The William Cooper Nell (1816-1874) House, now a private residence, was a boarding home located in 3 Smith Court in the Beacon Hill neighbourhood of Boston, Mass., and is across the street from the former African Meeting House, now the Museum of African American History. Nell, as a young boy was the recipient of the Benjamin Franklin Award for scholastic abilities but because he was black, he was not allowed to attend the award’s event. That incident propelled Nell to dedicate his life to desegregate Boston’s schools, performance halls and railroads. He was also a leader of the black resistance to the Fugitive Slave Act. Aug. 14, 2017

The Abiel Smith School on 46 Joy Street on Beacon Hill now houses the Museum of African American History in Boston, Mass. Founded in 1835, all black children in Boston were assigned to the Smith school, which replaced a basement school in the African Meeting House next door. Aug. 14, 2017

A photographic exhibit of Frederick Douglass at the Museum of African American History in Boston, Mass. Douglass, after escaping from slavery in Maryland, became a national leader of the abolitionist movement in Massachusetts and New York, gaining notoriety for his dazzling oratory and incisive antislavery writings. Aug. 14, 2017

More of the Frederick Douglass exhibit at the Museum of African American History in Boston, Mass. Aug. 14, 2017

Sculptor Mary Edmonia Lewis lived and worked in Boston in 1863 at the invitation of Frederick Douglass. Aug. 14, 2017

The houses along Joy street in Boston. ThisThe area around Belknap Street (now Joy Street) in particular became home to more than 1,000 blacks beginning in the mid-1700s. Aug. 14, 2017

This is one of several plaques on buildings along Joy Street (formerly Belknap Street) in Boston, Mass., commemorating the contributions of African-Americans. Aug. 14, 2017

And, here’s another plaque on a buildings along Joy Street (formerly Belknap Street) in Boston, Mass., commemorating the contributions of African-Americans. Aug. 14, 2017

The Freedom Trail walking tour began with the Old State House and Boston Massacre Site in Boston, Mass. Five colonists, including Crispus Attucks, a free black man, were killed by British soldiers on March 5, 1770. The Old State House served as Boston’s City Hall from 1830 to 1841. (Aug. 14, 2017)

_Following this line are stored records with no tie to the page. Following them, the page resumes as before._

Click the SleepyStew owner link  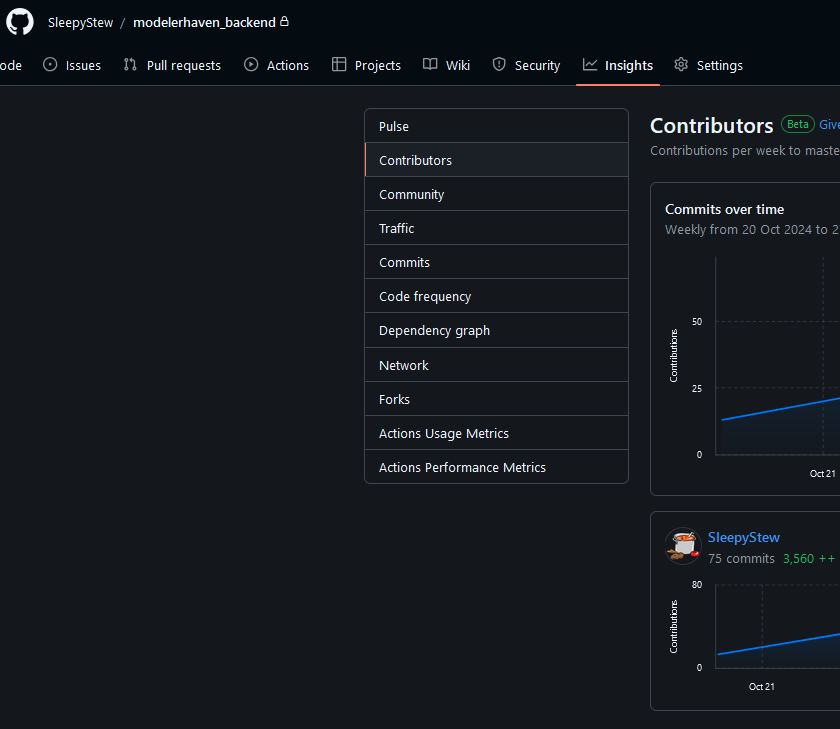point(80,22)
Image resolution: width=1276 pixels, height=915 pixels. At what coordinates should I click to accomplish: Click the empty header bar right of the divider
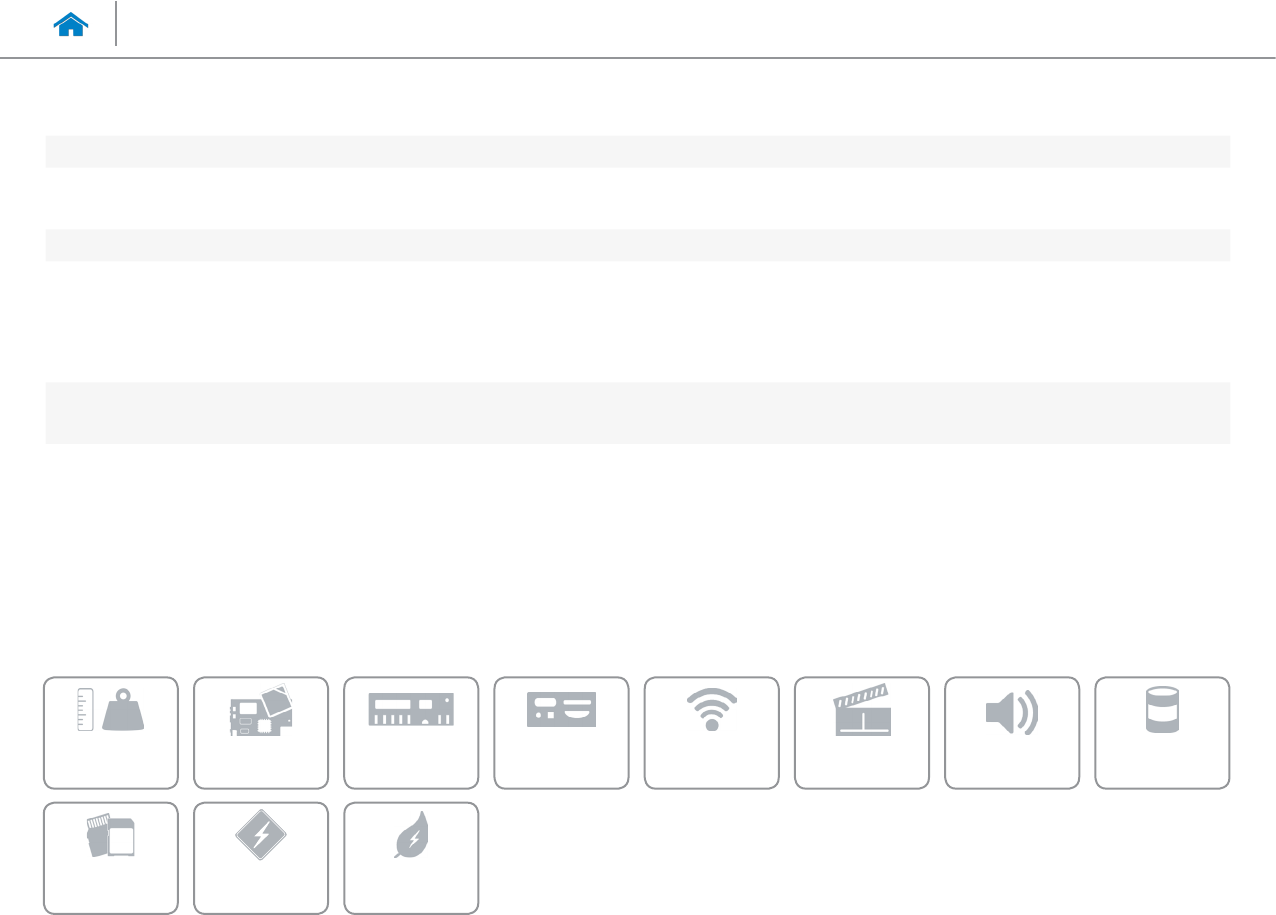pyautogui.click(x=696, y=26)
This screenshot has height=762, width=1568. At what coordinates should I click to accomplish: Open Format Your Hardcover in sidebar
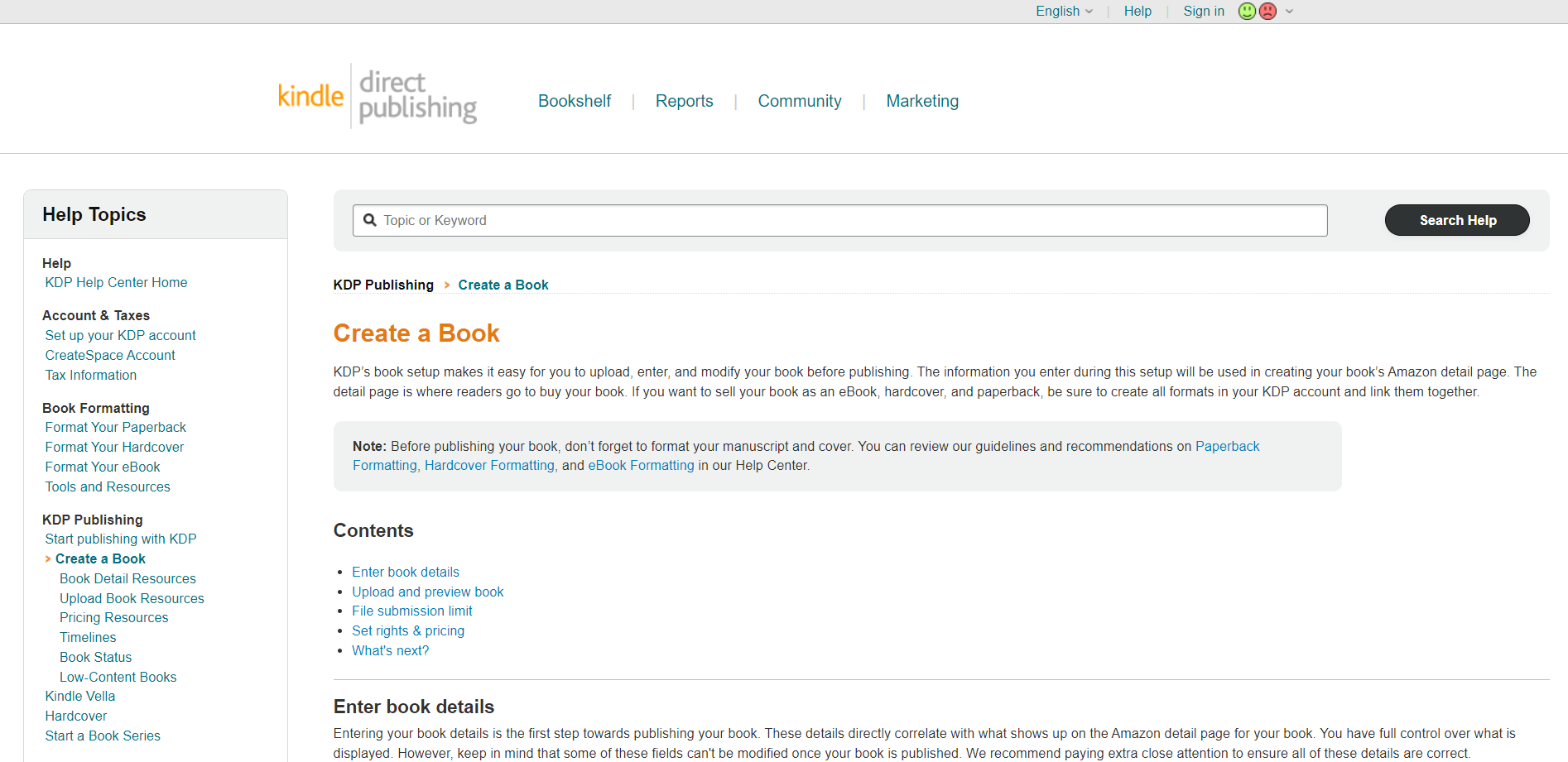(x=114, y=447)
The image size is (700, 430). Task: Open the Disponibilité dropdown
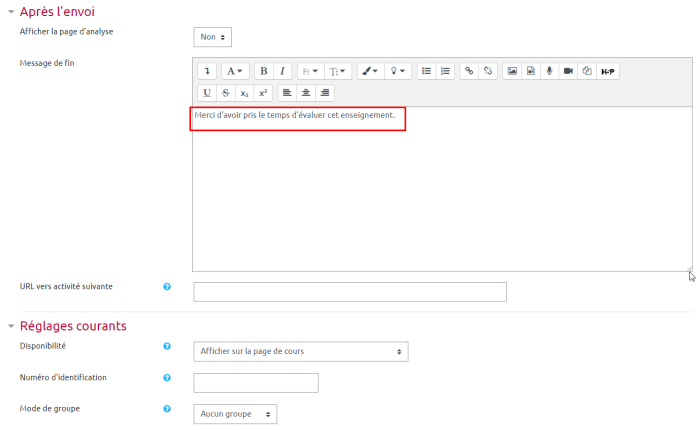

A Freedom Trail marker…and my feet selfie…implanted on the sidewalk denoting stops in Boston, Mass. Aug. 14, 2017

The Old South Meeting House was built in 1729 to replace the Cedar Meeting House in Boston, Mass. Here Benjamin Franklin was baptized and where poet Phyllis Wheatley, who was kidnapped from Africa and sold into slavery in Boston, worshipped. Kidnapped from Africa and sold into slavery in Boston, Wheatley, who died around age 31, was the first published African-American female poet. Aug. 14, 2017

The Old City Hall from 1865 to 1969 is now a Ruth Chris Steak House Restaurant, but Boston has become very good at preserving the exterior of its historic buildings. Aug. 14, 2017

The street mosaic outside of the Old City Hall in Boston is a 1983 hopscotch grid to commemorate the original site of the Boston Latin School, the first public school in the US. The school educated many influential politicians and writers, including Benjamin Franklin and Ralph Waldo Emerson. Aug. 14, 2017

The street mosaic outside of the Old City Hall in Boston is a 1983 hopscotch grid to commemorate the original site of the Boston Latin School, the first public school in the U.S. And, the Freedom Trail marker along with the bricked paved line marks the trail. Aug. 14, 2017

A costumed guide at the Old Granary Burying Ground in Boston, Mass., sharing the history of the final resting place for three signers of the Declaration of Independence, John Hancock, Samuel Adams and Robert Treat Paine. Paul Revere, known for his famous ride to alert the Patriots of the British march on Lexington and Concord, is also buried here. Aug. 14, 2017

I’m standing by the Robert Gould Shaw and the 54th Massachusetts Volunteer Infantry Regiment memorial by Augustus Saint-Gaudens in Boston, Mass. This sculpture, dedicated in 1897, was commissioned to commemorate the most notable Black troops to see combat in the Civil War. William Carney, a soldier who was shot several times in the assault at Fort Wagner in South Carolina, rescued the regiment’s battle flag and became the first Black man to earn the Congressional Medal of Honor. A copy of this sculpture is at the National Gallery of Art in Washington, D.C., and it became the main reason I would visit the museum when I lived in D.C. (Aug. 14, 2017)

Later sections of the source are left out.